Die drei wesentlichen Verhältnisse
Stufenweise Vertiefung der Vermittlung — von statischer Beziehung zu vollständiger Wechselseitigkeit:
1. Ganzes und Teile: Statisch, wechselseitig, aber tautologisch — beide verweisen nur aufeinander. Mal scheint das Ganze das Erste (Sprache vor Wörtern), mal die Teile (Mauer aus Ziegeln). Wahrheit: Beide gleichursprünglich. Grenze: Bleibt statisch, fehlt innere Dynamik.
2. Kraft und Äußerung: Dynamisch, scheint mehr zu erklären als Ganzes/Teile — wir haben jetzt ein Prinzip, das die Erscheinungen hervorbringt. Aber die kritische Frage: Erklärt die „Kraft" wirklich etwas? Hegels Beispiel: „Das Opium macht schläfrig, weil es eine Schlafkraft hat" — hier haben wir nur das Phänomen verdoppelt, nicht erklärt. Kraft und Äußerung haben denselben Inhalt in verschiedener Form. Kraft-Erklärungen werden problematisch, wenn sie (a) tatsächlich leere Verdopplungen sind („Er kann rechnen, weil er rechenbegabt ist"), (b) die Frage vorschnell beenden („Er ist halt begabt" — wo Weiterfragen nötig wäre), oder © ideologisch verwendet werden („Begabung" individualisiert gesellschaftliche Probleme).
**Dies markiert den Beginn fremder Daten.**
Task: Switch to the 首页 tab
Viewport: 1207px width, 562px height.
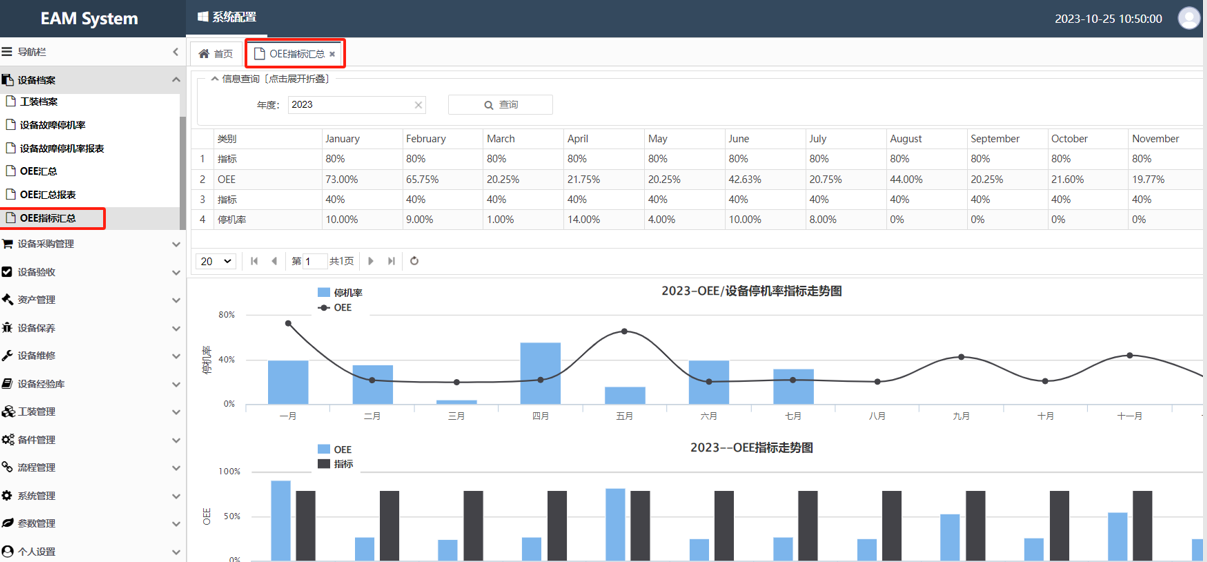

Aber nicht jede Rede von Kräften ist leer, und die Unterscheidung ist wichtiger als die Kritik. Wer sagt „dieses Kind ist mathematisch begabt", verdoppelt nicht bloß; er benennt ein Muster, das verschiedene Leistungen verbindet und künftige erwarten lässt — schnelles Erfassen von Strukturen, selbständige Übertragung auf Neues, Ausdauer bei Schwierigem. Das ist mehr als „es kann rechnen, weil es rechnen kann".
Die Frage lautet deshalb nicht, ob von Kräften die Rede sein darf, sondern was mit der Rede geschieht: Wird das Muster nur behauptet oder auch aufgewiesen? Dient es als erster Schritt zur Erklärung — dann ist es legitim und oft unvermeidlich — oder als Ersatz für sie? Wer jede Kraft-Rede als Scheinerklärung abtut, verfehlt, dass Wissenschaft regelmäßig so beginnt: Erst wird ein Zusammenhang benannt, dann wird er aufgeklärt.
Die Erscheinung kollabiert hier gleichwohl leichter zur Tautologie als bei Ganzes/Teile, und zwar aus einem Grund, der in der Sache liegt: Kraft und Äußerung haben denselben Inhalt in verschiedener Form. Was die Kraft leistet, ist nicht Erklärung, sondern die Ankündigung, dass eine zu finden wäre. Wo diese Ankündigung eingelöst wird, war die Kategorie nützlich; wo sie als Einlösung genommen wird, ist sie das Gegenteil.
3. Inneres und Äußeres: Vollständig wechselseitig. Hegels revolutionäre These: „Was innerlich ist, ist auch äußerlich vorhanden, und was äußerlich ist, ist auch innerlich."
Vollziehen Sie das: Betrachten Sie einen Menschen — was ist sein „innerer Charakter"? Woher wissen Sie das? Aus Handlungen, Worten, Gesten — dem Äußeren. Versuchen Sie, sich einen Charakter vorzustellen, der sich nie in Handlungen zeigt. Was bleibt? Nichts Bestimmtes. Der Charakter ist die Weise, wie jemand handelt, spricht, sich verhält — nicht etwas Verborgenes dahinter.
Zusammenfassung — die drei Verhältnisse als Erkenntnisweg:
| Verhältnis | Was es leistet | Grenze |
|---|---|---|
| Ganzes/Teile | Beschreibung der Struktur | Keine Erklärung |
| Kraft/Äußerung | Versuch der Erklärung | Kollabiert zur Tautologie |
| Inneres/Äußeres | Einheit von Beschreibung und Erklärung | — |
Kant-Kritik: Kants „Ding an sich" ist Inneres, das sich prinzipiell nicht äußert. Hegels Einwand: (1) Das „Ding an sich" ist selbst ein Gedanke — schon erkannt als das Unerkennbare. (2) Ein Inneres, das sich nie äußert, ist nichts Bestimmtes. Keine „wahre Welt" hinter „Erscheinungswelt" — Wahrheit ist im Erscheinen.